MM-CondChain: A Programmatically Verified Benchmark for Visually Grounded Deep Compositional Reasoning
Haozhan Shen, Shilin Yan, Hongwei Xue, Shuaiqi Lu, Xiaojun Tang, Guannan Zhang, Tiancheng Zhao, Jianwei Yin
2026-03-16
Summary
This paper introduces a new way to test how well AI models that can 'see' and 'understand' language can follow complex, step-by-step instructions based on what they see in an image. These models, called Multimodal Large Language Models, are being used for tasks like automating actions on a computer screen, but current tests aren't challenging enough.
What's the problem?
Existing tests for these AI models don't really push them to think deeply about images and follow a long chain of 'if-then' conditions. For example, a good model should be able to handle instructions like 'If you see a permission box *and* the screen is green, click 'Allow''. Current benchmarks either test simple conditions or treat each condition as separate, not connected steps. This means we don't know how well they can handle real-world tasks that require careful, multi-step reasoning based on visual information.
What's the solution?
The researchers created a new benchmark called MM-CondChain.
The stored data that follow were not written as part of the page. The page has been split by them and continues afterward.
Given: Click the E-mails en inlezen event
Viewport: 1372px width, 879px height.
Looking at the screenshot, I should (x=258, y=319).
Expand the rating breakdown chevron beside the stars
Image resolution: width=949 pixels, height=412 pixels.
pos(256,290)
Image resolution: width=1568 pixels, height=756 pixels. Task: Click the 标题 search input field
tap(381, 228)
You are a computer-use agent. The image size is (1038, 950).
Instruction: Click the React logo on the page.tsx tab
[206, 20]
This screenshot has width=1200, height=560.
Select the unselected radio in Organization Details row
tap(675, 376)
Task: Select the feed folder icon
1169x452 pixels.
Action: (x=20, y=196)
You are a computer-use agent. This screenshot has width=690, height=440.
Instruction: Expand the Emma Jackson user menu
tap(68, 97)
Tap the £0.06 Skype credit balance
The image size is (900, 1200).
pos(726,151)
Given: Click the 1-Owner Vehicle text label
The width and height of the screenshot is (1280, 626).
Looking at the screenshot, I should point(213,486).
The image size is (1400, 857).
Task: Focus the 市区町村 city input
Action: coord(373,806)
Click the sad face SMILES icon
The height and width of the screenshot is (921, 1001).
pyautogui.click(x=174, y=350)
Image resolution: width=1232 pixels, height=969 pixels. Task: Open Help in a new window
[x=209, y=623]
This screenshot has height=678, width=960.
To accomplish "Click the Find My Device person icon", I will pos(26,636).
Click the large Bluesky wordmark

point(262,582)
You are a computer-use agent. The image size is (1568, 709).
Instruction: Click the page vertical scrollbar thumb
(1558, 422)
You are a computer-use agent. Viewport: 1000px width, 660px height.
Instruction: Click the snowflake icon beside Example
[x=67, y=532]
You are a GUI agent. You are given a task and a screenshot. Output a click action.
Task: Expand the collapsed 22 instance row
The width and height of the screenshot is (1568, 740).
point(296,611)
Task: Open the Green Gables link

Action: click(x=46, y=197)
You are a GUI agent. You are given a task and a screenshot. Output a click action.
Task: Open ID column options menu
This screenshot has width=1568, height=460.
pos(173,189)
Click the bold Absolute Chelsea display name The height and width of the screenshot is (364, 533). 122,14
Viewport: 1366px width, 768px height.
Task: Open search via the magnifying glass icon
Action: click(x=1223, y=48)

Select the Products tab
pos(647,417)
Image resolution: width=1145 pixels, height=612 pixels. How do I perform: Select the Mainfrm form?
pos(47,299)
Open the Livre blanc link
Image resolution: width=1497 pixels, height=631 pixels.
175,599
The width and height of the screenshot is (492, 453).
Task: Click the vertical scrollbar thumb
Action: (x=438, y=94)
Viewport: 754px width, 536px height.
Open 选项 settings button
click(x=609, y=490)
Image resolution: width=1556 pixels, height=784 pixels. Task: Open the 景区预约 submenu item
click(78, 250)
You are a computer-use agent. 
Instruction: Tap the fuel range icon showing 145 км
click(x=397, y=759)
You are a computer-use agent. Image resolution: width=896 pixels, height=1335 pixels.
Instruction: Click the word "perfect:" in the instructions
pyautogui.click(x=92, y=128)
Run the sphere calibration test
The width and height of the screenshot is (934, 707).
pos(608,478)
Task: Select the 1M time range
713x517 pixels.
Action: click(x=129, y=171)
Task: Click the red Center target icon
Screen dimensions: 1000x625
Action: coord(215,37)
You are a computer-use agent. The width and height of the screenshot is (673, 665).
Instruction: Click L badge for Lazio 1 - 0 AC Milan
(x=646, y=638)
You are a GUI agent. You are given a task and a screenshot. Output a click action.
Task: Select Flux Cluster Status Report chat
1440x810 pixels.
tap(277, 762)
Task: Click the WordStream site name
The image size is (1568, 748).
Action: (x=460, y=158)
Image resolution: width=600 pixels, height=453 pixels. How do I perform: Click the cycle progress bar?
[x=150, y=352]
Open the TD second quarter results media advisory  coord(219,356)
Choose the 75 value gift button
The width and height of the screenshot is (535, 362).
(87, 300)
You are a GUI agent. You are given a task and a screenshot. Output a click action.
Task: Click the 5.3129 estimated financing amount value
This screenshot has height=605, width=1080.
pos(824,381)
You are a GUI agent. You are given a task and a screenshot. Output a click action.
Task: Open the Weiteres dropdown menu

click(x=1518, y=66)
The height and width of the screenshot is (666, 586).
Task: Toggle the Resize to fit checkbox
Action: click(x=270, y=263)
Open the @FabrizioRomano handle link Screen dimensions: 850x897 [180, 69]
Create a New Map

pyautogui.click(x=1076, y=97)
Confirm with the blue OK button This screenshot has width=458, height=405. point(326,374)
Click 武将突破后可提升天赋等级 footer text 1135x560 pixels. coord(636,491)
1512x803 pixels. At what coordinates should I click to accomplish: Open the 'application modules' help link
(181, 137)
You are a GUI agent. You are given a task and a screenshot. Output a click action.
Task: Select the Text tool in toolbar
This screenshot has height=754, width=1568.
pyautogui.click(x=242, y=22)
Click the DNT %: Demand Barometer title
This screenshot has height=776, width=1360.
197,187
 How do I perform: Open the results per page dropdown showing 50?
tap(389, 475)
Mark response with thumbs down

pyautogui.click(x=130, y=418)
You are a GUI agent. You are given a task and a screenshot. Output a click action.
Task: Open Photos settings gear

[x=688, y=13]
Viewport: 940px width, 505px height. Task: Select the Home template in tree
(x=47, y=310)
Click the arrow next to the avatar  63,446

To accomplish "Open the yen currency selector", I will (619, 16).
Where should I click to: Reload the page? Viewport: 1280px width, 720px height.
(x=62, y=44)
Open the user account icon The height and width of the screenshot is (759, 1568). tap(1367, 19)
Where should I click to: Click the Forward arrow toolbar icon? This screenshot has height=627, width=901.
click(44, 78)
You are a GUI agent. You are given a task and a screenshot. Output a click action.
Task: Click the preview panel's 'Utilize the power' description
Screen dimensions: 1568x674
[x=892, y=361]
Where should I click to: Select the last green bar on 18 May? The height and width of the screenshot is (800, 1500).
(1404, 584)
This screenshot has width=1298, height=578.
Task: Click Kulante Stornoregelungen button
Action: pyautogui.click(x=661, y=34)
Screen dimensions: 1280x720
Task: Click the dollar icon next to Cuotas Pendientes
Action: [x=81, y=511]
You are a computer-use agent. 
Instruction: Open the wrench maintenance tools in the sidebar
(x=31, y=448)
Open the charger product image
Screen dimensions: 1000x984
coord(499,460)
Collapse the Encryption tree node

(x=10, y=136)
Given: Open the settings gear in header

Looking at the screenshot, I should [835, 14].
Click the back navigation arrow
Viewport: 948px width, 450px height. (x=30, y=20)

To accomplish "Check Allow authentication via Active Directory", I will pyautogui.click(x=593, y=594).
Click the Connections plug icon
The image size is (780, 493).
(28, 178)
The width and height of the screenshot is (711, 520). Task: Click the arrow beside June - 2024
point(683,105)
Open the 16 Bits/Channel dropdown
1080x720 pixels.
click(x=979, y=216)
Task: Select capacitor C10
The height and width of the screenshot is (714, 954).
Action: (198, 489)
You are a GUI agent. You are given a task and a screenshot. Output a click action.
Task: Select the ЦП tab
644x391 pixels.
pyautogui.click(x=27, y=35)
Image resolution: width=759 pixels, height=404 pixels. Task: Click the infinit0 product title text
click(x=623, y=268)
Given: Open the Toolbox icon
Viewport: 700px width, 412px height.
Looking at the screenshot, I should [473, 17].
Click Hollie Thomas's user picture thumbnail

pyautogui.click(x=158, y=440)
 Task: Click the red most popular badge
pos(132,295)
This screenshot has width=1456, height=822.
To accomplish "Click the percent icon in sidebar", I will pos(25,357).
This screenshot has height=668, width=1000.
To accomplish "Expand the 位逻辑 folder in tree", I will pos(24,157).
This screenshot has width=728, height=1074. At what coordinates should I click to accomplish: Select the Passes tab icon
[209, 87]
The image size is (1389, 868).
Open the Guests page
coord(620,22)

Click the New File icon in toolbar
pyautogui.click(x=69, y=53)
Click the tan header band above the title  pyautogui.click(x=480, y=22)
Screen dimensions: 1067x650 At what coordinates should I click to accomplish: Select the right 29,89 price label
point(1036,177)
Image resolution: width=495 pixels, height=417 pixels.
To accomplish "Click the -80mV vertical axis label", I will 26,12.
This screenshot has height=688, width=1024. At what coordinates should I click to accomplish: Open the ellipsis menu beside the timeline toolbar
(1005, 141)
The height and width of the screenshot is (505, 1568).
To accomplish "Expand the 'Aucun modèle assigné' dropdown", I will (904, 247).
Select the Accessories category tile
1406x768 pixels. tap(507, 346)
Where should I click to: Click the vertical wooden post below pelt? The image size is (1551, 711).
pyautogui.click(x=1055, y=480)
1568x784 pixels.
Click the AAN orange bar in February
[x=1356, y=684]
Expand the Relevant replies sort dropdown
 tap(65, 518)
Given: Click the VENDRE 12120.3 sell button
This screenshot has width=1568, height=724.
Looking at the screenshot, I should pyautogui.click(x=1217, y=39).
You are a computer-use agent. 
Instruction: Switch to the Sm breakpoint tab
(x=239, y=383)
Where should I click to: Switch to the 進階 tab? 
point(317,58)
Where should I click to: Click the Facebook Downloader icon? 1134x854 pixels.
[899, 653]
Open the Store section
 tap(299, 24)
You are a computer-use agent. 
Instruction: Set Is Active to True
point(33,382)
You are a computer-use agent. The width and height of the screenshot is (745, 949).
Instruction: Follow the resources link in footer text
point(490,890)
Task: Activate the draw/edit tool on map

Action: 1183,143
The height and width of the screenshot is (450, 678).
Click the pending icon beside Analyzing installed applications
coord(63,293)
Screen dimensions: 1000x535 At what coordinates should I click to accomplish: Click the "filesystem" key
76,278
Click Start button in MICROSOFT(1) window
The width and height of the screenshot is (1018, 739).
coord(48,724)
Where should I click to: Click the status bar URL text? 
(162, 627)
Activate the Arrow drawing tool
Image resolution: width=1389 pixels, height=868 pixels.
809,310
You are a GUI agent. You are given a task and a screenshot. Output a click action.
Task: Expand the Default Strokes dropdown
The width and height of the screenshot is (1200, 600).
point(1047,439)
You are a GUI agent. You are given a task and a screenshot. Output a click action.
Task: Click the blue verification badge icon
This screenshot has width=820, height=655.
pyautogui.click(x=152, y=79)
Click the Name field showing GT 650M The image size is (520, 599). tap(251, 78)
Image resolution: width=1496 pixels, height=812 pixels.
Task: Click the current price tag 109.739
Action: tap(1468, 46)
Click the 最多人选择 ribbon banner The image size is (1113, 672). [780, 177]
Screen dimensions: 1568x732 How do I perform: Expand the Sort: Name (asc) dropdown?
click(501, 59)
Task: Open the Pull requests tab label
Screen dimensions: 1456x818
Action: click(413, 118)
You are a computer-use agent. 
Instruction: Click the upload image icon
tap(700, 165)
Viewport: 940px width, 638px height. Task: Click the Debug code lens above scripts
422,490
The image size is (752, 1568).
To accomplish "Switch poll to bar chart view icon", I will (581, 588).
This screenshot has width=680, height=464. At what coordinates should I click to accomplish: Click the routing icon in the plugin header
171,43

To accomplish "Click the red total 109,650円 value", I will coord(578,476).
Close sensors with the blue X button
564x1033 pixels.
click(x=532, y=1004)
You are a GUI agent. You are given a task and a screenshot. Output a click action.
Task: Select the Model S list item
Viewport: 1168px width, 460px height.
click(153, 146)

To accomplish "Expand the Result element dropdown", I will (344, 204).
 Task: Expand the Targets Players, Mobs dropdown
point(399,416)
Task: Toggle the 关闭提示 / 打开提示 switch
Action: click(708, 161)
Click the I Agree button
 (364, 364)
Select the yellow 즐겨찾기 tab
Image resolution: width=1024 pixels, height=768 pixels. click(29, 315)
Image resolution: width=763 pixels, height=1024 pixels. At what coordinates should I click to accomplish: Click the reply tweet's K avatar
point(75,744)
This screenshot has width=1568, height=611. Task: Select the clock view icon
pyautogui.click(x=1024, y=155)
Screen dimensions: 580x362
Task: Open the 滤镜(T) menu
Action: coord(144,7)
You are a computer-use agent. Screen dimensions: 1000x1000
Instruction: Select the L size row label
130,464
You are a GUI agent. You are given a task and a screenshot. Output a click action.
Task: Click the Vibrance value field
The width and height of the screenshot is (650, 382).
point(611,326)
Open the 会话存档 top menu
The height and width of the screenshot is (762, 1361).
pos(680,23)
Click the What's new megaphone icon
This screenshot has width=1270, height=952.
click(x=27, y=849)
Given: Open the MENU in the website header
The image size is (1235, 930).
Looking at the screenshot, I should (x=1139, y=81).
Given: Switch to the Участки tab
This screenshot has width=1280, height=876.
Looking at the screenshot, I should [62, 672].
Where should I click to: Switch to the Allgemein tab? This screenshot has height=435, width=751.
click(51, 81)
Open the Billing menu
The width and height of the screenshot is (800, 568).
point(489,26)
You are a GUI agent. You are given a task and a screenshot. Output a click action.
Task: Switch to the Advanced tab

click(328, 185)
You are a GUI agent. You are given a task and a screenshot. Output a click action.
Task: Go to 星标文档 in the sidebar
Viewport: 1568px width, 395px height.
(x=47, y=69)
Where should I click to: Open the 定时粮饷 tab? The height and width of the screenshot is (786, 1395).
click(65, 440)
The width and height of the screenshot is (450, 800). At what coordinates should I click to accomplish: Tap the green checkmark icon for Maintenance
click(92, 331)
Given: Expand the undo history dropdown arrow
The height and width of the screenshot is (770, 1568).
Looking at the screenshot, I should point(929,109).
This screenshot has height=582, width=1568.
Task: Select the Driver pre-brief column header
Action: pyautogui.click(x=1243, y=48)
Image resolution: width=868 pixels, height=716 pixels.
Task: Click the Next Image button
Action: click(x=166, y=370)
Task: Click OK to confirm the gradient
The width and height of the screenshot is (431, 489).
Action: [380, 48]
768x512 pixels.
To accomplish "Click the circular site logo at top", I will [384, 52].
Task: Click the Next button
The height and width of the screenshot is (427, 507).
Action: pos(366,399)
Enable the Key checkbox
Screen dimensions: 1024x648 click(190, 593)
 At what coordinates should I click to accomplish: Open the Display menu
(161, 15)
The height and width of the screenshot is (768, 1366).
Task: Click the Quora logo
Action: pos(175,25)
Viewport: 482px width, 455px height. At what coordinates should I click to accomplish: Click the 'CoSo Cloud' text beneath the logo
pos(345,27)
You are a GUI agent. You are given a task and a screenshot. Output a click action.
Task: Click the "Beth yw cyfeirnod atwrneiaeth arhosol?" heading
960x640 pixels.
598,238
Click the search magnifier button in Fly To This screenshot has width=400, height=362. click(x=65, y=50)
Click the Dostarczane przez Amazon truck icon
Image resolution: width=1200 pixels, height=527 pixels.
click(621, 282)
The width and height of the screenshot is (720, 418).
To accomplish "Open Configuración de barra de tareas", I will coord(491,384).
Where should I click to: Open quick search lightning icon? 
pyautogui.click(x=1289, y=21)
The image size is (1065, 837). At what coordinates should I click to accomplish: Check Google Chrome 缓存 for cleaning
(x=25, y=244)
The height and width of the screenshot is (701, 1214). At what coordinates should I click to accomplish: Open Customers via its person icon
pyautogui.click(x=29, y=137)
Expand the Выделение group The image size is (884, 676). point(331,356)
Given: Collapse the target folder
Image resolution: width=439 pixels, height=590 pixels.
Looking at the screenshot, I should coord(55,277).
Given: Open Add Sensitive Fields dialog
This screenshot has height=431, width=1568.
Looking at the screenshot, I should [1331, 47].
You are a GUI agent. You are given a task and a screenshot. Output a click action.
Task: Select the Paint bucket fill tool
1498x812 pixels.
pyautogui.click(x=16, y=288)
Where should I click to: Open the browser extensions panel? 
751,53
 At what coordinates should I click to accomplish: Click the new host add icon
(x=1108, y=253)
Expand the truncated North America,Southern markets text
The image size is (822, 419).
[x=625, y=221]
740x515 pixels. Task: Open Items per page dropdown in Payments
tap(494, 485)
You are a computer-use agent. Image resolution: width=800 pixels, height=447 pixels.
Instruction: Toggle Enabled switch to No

This benchmark presents the AI with a series of visual challenges organized like a workflow, where each step depends on correctly identifying things in the image and following a specific rule. To build this benchmark, they developed a system that automatically creates these complex instructions, making sure each step can be verified as correct. They tested this benchmark on different types of images – regular photos, charts, and screenshots of computer interfaces.
Why it matters?
This work is important because it shows that even the most advanced AI models still struggle with complex visual reasoning. They aren't very good at following long chains of instructions that require them to carefully analyze images and make decisions based on multiple factors. Improving this ability is crucial for building AI that can reliably automate tasks and interact with the world around us.
Abstract
Multimodal Large Language Models (MLLMs) are increasingly used to carry out visual workflows such as navigating GUIs, where the next step depends on verified visual compositional conditions (e.g., "if a permission dialog appears and the color of the interface is green, click Allow") and the process may branch or terminate early. Yet this capability remains under-evaluated: existing benchmarks focus on shallow-compositions or independent-constraints rather than deeply chained compositional conditionals. In this paper, we introduce MM-CondChain, a benchmark for visually grounded deep compositional reasoning. Each benchmark instance is organized as a multi-layer reasoning chain, where every layer contains a non-trivial compositional condition grounded in visual evidence and built from multiple objects, attributes, or relations. To answer correctly, an MLLM must perceive the image in detail, reason over multiple visual elements at each step, and follow the resulting execution path to the final outcome. To scalably construct such workflow-style data, we propose an agentic synthesis pipeline: a Planner orchestrates layer-by-layer generation of compositional conditions, while a Verifiable Programmatic Intermediate Representation (VPIR) ensures each layer's condition is mechanically verifiable. A Composer then assembles these verified layers into complete instructions. Using this pipeline, we construct benchmarks across three visual domains: natural images, data charts, and GUI trajectories. Experiments on a range of MLLMs show that even the strongest model attains only 53.33 Path F1, with sharp drops on hard negatives and as depth or predicate complexity grows, confirming that deep compositional reasoning remains a fundamental challenge.